Finalità che, sviluppate, si ritrovano nelle “Riflessioni sulla situazione politica”[5] – documento del giugno 2000, redatto da Vigevani e condiviso da un significativo numero di parlamentari socialisti appartenenti al gruppo della Sinistra Democratica di Camera e Senato – del quale sono riportate le pagine dedicate al Riformismo. Pagine che rappresentano una anticipazione lucida e attualissima delle cause connesse alla finanziarizzazione dell’economia che, a partire dal 2007/‘08, hanno prodotto e generato l’attuale pesantissima crisi internazionale. Con la previsione, oggi avveratasi, che una politica debole, in quanto distante dai valori, la impoverisce, rende i partiti estranei, lontani, autoreferenziali; e da questa crescente lontananza e autoreferenzialità, traggono origine il disinteresse, se non l’ostilità, dei cittadini nei confronti delle istituzioni democratiche e l’astensionismo crescente degli elettori.

Analisi che si ritrovano, come scritte ieri, nell’intervento al Senato per la fiducia al Governo Dini –  del febbraio ’95 – quando, in particolare, si sostiene la necessità di “risanare senza bloccare la crescita” e si sottolinea come la crescita e lo sviluppo del futuro non possono che essere “ecologicamente compatibili”. Uno sviluppo nel quale le politiche energetiche – come racconta il saggio di Fausto Sabbatucci – rivestono un ruolo fondamentale.   

Così come nel documento di adesione dell’Associazione “Labour” alla mozione per il Congresso dei DS “Per tornare a vincere” del settembre 2001.

Dove si rivendica la realizzazione anche in Italia di un grande Partito del Socialismo Europeo come risposta necessaria, nello stesso tempo, alla democrazia del nostro Paese e alla democrazia dell’Europa. E il riferimento e l’adesione, come fatto naturale per una sinistra con cultura di governo, al Pse e all’Internazionale socialista. Elemento, quest’ultimo, che sembra finalmente incontrare il consenso del nuovo gruppo dirigente del Partito Democratico come di SEL.

Una volontà che Bruno Trentin, nel ricordato intervento di Genova del 2004, aveva condiviso: “Penso oggi più di ieri che trasformare i DS nel Partito Socialista Europeo… sia uno di quei messaggi di Fausto che non va smarrito, ed è forse il modo per uscire da tante ambiguità e da ogni forma di trasformismo che egli disprezzava.” 

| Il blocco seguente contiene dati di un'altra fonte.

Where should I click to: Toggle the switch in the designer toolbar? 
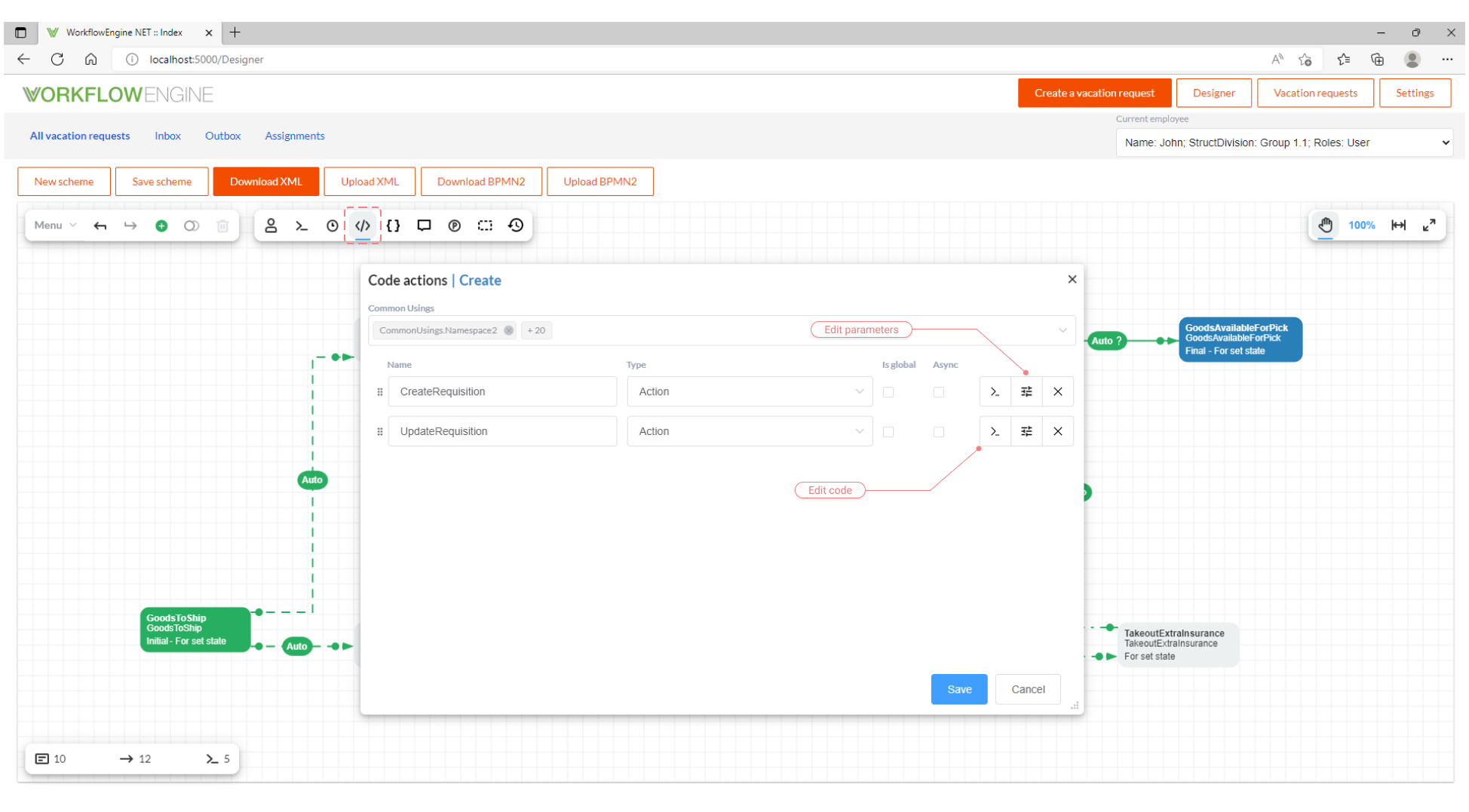tap(192, 225)
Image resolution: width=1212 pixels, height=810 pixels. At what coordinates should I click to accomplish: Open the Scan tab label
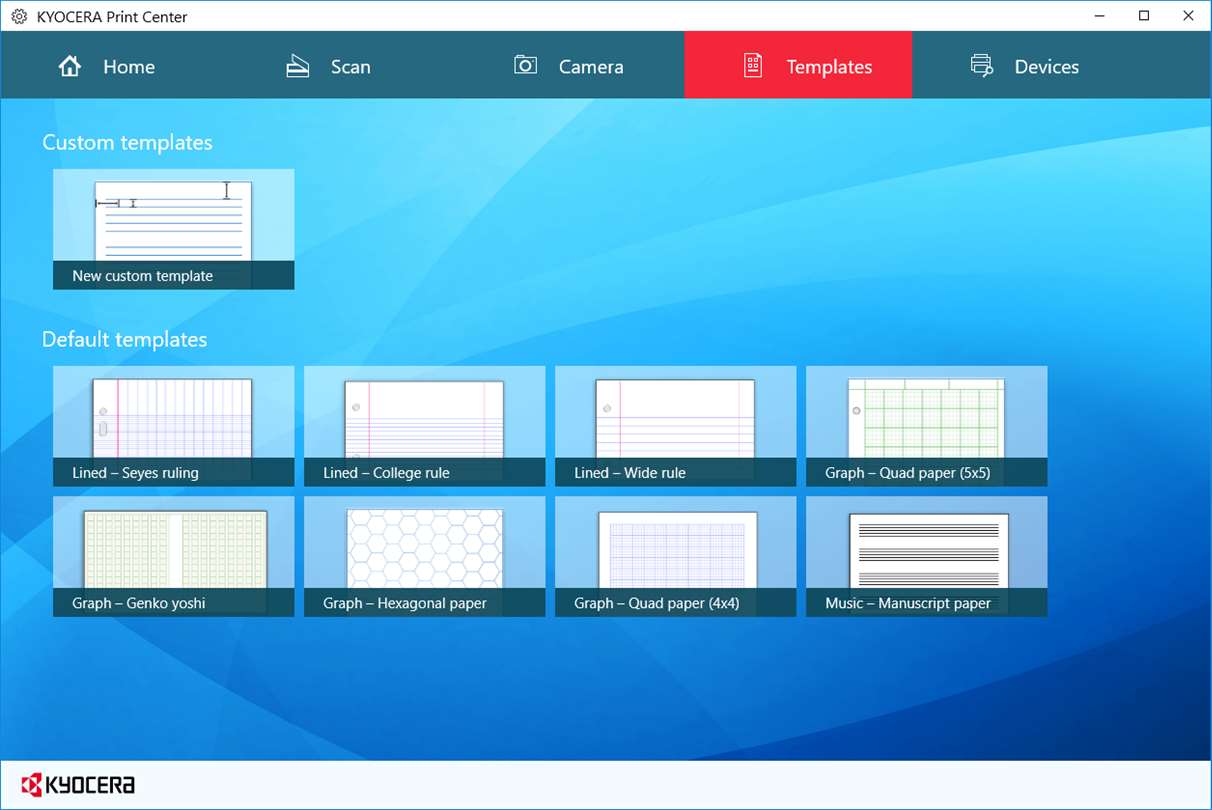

 In chiusura, la nostalgia per la mancanza in tutti questi anni del contributo sempre originale, delle idee e delle proposte di Vigevani, è espresso dalle domande sui problemi insoluti dell’oggi che i compagni e le compagne di Labour, la sua Associazione, gli rivolgono con una Lettera aperta che elenca nel dettaglio una serie di quesiti e di problemi insoluti. Questioni alle quali, anche questa pubblicazione, attraverso il concorso e il contributo dei molti che sono interventi e ai quali va il nostro sentito ringraziamento, cerca, almeno in parte, di offrire una risposta.  


[1] Roma – CGIL Nazionale, 5 marzo 2013: a dieci anni dalla scomparsa “Fausto Vigevani – il Sindacato, la Politica”

[2] Roma – 27/28 ottobre 1984: Per Riccardo Lombardi – Le strade nuove della sinistra – da “i quaderni di Socialismo Oggi”, supplemento al n.12 del 31/12/’84

[3] Pasquale Cascella, Giorgio Lauzi, Sergio Negri: “Fausto Vigevani – la passione, il coraggio di un socialista scomodo”, Ediesse 2004, a pag. 315 dell’Appendice.

[4] Quaderno di Labour n.10 – giugno 2005: “La lezione di Riccardo Lombardi”, Genova 19 settembre 2004, Festival Nazionale dell’Unità, intervento di Bruno Trentin

[5] Pasquale Cascella, Giorgio Lauzi, Sergio Negri: “Fausto Vigevani – la passione, il coraggio di un socialista scomodo”, Ediesse 2004, a pag. 319 dell’Appendice.